*** Opening Data in this exercise ***

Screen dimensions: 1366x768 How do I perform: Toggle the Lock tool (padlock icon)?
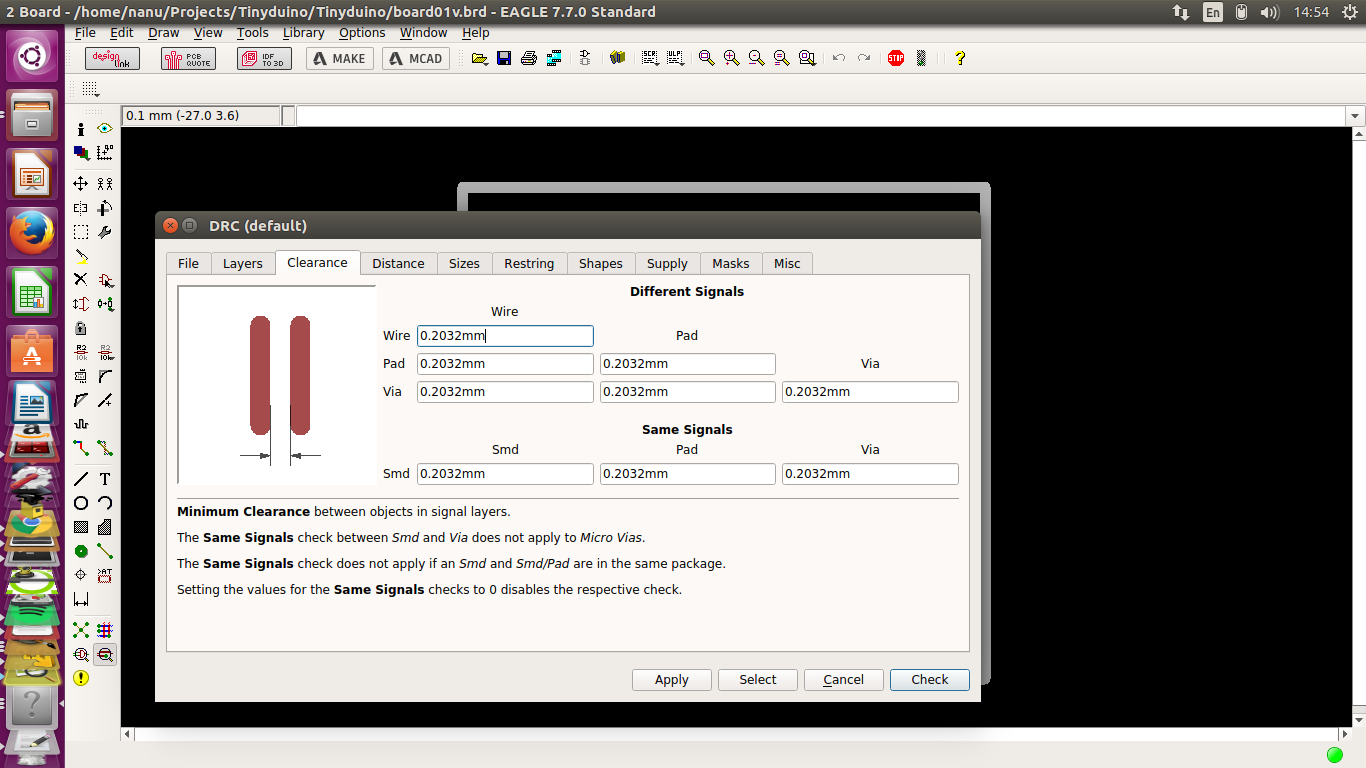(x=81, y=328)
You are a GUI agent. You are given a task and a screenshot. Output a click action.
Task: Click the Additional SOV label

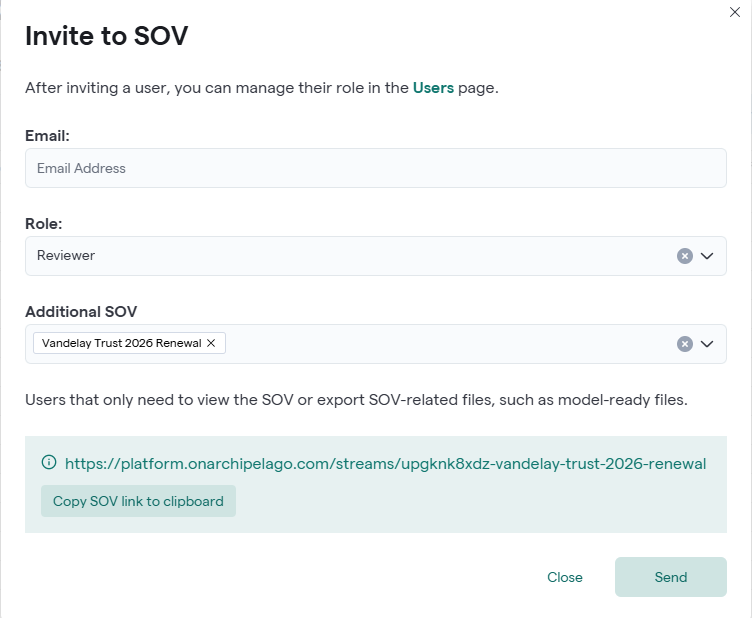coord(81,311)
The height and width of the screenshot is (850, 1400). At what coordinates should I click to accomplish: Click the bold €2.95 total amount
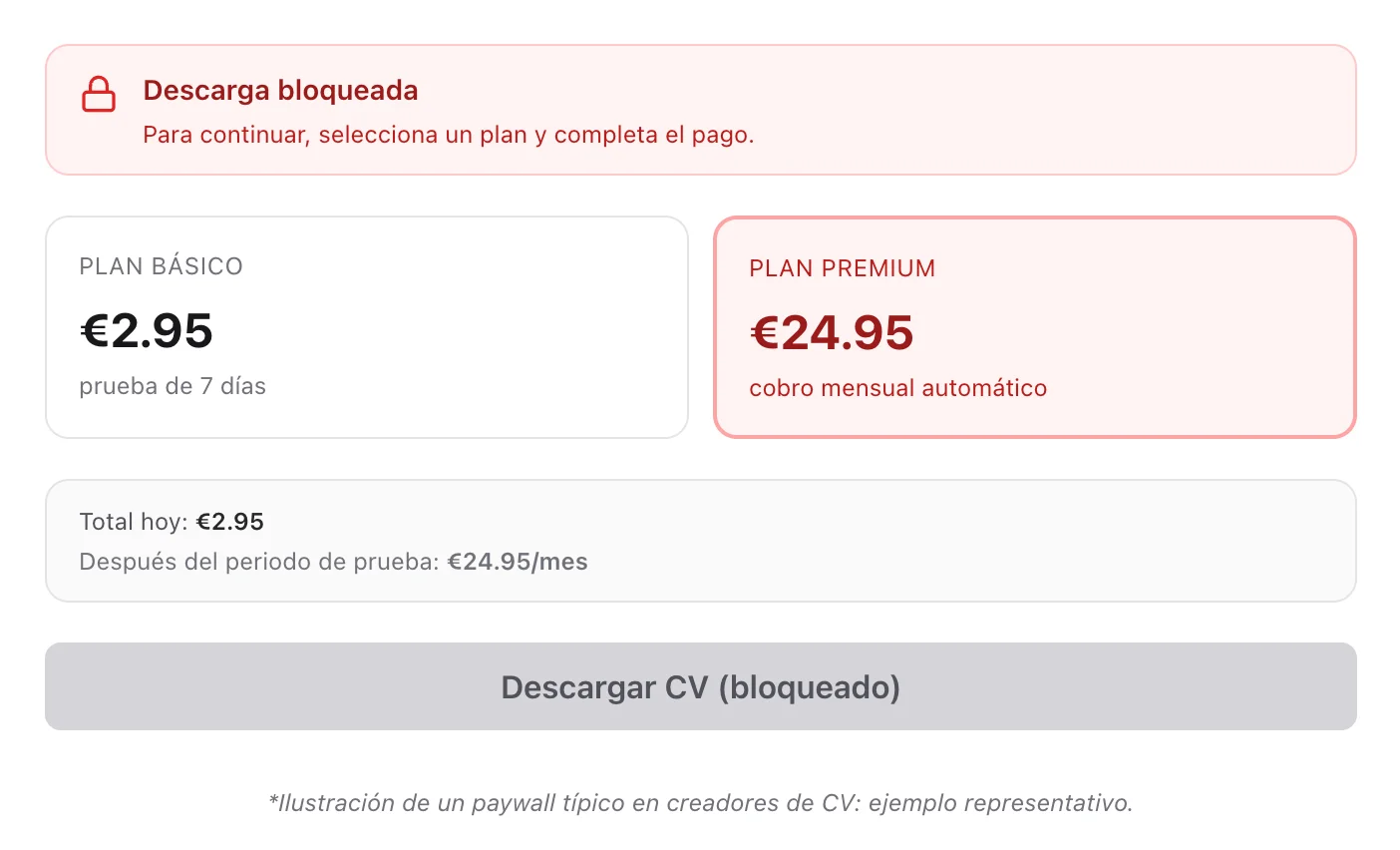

*** Closing Data in this exercise ***

Task goal:
A single number is expected: the count of lines in the preceding entries that contain "screenshot".

Response to this task:
2